Pessoa : la tromperie laisse place à l’inconscience

En cette rentrée universitaire, le centre universitaire Fernando Pessoa fait de nouveau parler de lui.

Changement de nom

L’établissement a tout d’abord changé de nom, s’appelant désormais « Centre Libre d’Enseignement Supérieur (CLESI) ». Ce changement de nom semble destiné à diminuer les liens entre l’établissement en l’université Fernando Pessoa à Porto. Cela est en totale cohérence avec le reste de nos informations, à lire ci-dessous.

Encadrement légal

Comme annoncé, un encadrement des établissements privés en santé a été inscrit dans la loi relative à l’enseignement supérieur et à la recherche votée cet été, cf cet article précédent. L’arrêté cadrant les modalités d’application de cette loi est en cours de rédaction. Nous demandons à ce que soit inscrit dans ce texte la nécessité pour les établissements à se mettre en règle au plus vite. Il serait inacceptable que le CLESI se retrouve en position de « monopole » puisque non touché instantanément par ce nouveau texte, non rétroactif.

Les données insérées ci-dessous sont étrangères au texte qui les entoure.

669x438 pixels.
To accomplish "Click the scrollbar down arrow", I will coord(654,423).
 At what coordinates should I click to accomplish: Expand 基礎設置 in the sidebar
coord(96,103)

Lancement de l’antenne de Béziers

Les annonces se suivent et ne se ressemblent pas. Après l’annonce de l’ouverture de l’antenne de Béziers la semaine dernière, puis la semaine prochaine… cette ouverture serait finalement repoussée à la mi-octobre. Panique à bord ? En tout cas, le recteur met en garde les étudiants sur l’illégalité possible de l’ouverture, cf cet article du Midi Libre.

Quelle suite du cursus ?

C’est sûrement l’information la plus choquante. Nous avons appris que les étudiants ont eu leur pré-rentrée lundi 16 septembre, pendant laquelle M. Ravaz leur a fait savoir que la sélection pour l’entrée en 3ème année au Portugal s’effectuera sur leurs moyennes aux examens écrits. En effet, l’ensemble des étudiants n’aura pas accès à la suite de cursus à l’UFP au Portugal ! L’établissement serait en train de chercher des partenariats avec des établissements du même type que l’UFP avec qui il serait possible de signer une convention…

Autant dire que la situation est ubuesque : qu’est-ce qu’il arrivera aux étudiants qui ne pourront entrer en troisième année, et qu’adviendra-t-il des près de 20.000 euros payés à l’établissement ? Si un partenariat est effectuée avec d’autres écoles, faudra-t-il apprendre d’autres langues que le portugais pour pouvoir poursuivre ses études ?

 

Autant dire que les dirigeants de l’établissement semblent complètement dépassés par les événements, et que leur gestion laisse place à l’inconscience. Il est urgent de faire cesser cette situation qui ne peut plus durer.